Felizmente, há já hoje muitos jornalistas que de um modo sério e factual fazem as suas análises e previsões com base nos dados que são do conhecimento público, e não em perceções ou mesmo preconceitos que outros teimam em usar. Continuaremos pacientemente a tentar esclarecer quem tem interesse na matéria, convencidos de que a verdade dos números acabará por dissipar as dúvidas e suspeições que alguns teimam em levantar.
Comecemos então por uma questão muito simples: os preços resultam do funcionamento dos mercados e não de uma qualquer regra administrativa que conduza ao cálculo de um preço a praticar por todos os revendedores de combustíveis. É por isso que encontramos valores tão diferentes entre as marcas, e mesmo dentro da mesma marca, dependendo da localização, das campanhas, dos descontos e de múltiplas iniciativas de marketing que são comuns nos mercados de bens de consumo.
Mas vale a pena recordar que quando falamos de mercados, no plural, o fazemos propositadamente, pois ao longo da cadeia de valor há várias situações em que os preços variam sem que haja uma relação direta e imediata, como alguns querem fazer crer, entre o preço da matéria-prima (petróleo bruto) e o preço de venda dos combustíveis rodoviários.

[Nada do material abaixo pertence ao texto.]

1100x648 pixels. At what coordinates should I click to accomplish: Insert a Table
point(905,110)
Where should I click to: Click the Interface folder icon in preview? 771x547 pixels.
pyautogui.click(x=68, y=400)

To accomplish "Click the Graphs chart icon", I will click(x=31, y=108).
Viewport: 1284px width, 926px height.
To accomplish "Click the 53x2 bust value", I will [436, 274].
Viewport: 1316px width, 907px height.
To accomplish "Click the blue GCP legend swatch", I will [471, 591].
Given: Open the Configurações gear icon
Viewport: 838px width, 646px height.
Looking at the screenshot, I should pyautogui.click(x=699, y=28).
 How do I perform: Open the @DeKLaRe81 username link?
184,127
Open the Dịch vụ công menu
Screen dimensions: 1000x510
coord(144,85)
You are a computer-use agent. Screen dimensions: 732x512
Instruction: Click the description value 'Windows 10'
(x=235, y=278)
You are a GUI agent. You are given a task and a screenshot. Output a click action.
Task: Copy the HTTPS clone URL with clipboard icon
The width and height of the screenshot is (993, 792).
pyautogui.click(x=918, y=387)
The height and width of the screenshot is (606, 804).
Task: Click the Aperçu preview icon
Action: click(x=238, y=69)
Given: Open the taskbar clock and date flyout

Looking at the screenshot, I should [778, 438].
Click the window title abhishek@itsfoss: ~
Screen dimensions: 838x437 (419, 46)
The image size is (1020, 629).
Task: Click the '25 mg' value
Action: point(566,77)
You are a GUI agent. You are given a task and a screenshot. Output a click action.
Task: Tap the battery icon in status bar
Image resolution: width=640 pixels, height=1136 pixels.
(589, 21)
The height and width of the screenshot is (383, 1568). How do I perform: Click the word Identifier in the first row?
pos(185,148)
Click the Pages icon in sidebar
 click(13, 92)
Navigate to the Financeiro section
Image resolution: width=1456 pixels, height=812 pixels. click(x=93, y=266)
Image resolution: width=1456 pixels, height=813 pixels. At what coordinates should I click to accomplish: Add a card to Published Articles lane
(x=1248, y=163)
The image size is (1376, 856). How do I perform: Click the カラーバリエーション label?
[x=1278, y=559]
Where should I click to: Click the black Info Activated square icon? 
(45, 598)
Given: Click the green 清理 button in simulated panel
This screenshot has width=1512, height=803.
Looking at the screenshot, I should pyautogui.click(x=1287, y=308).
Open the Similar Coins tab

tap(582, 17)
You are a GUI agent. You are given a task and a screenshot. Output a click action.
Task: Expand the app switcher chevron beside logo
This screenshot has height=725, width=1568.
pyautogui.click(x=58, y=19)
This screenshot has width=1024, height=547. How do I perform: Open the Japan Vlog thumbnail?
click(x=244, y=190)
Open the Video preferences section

Comecemos pelo petróleo bruto. Trata-se de um mercado global à escala mundial de grande liquidez onde, salvo algumas restrições técnicas e comerciais, é possível adquirir e movimentar o produto em e para qualquer parte do globo. Mesmo assim, existem diferentes valores de referência, que têm em conta as características do produto e os locais onde são transacionados. Para o caso de Portugal, a referência é o valor do barril de Brent. O petróleo é depois refinado e são colocados no mercado os produtos que dele se obtêm, entre os quais estão a gasolina e o gasóleo. Embora haja importantes fluxos transcontinentais, são mercados de características mais regionais, já que é normalmente mais favorável adquirir os produtos nas refinarias da região, minimizando os custos de transporte.
Como facilmente se poderá constatar a partir de dados publicados por várias entidades credíveis, as cotações destes produtos não seguem no imediato as variações das cotações do petróleo, dependendo da maior ou menor oferta e procura dos mercados, tendo em conta a sazonalidade do consumo, as condições climatéricas e o estado das economias locais, entre outros fatores. Não é invulgar que durante alguns períodos de tempo as refinarias operem com margens negativas, sendo também esta margem outro fator que impede a repercussão imediata e total entre os preços da matéria-prima e o dos produtos finais. Obviamente que, em séries longas, as evoluções seguem tendências análogas. Como a moeda de referência é o dólar e nós pagamos os produtos em euros, outro fator de influência decisiva é a taxa de câmbio, também muitas vezes ignorada nas análises superficiais. A título de exemplo, e usando o período que tem sido muito noticiado, enquanto o petróleo caiu cerca de 45 % entre Agosto de 2014 e Agosto de 2015, a gasolina caiu 31 % e o gasóleo 37 %, valores em Euros. Finalmente temos os mercados locais onde se formam os preços de venda dos combustíveis rodoviários, sujeitos à concorrência já acima referida.
Outro aspeto simples, mas muitas vezes ignorado por alguns autores, é a comparação em termos percentuais das variações das cotações das matérias-primas e dos preços de venda ao público. Se a matéria-prima não representa mais que 25 a 30% do preço final, obviamente que a variação percentual deste só poderá refletir essa componente. No caso em análise, os preços médios de venda ao público caíram respetivamente 6% e 11%, o que tendo em conta o peso da cotação, respetivamente 25 e 30%, estão em perfeita consonância. Para além disso, no início de 2015 houve lugar a agravamentos fiscais, por via da atualização da contribuição para o serviço rodoviário e da introdução da taxa de carbono e aumento da obrigação de incorporação de biocombustíveis, que são mais caros, de 5.5% para 7.5% em teor energético, o que a ser tido em conta mostraria que pelo menos no gasóleo, a descida do preço de venda ao público foi para além do efeito resultante da descida da cotação. Ignorar estes aspetos ou configura desconhecimento de princípios simples ou, pior, vontade de confundir os consumidores.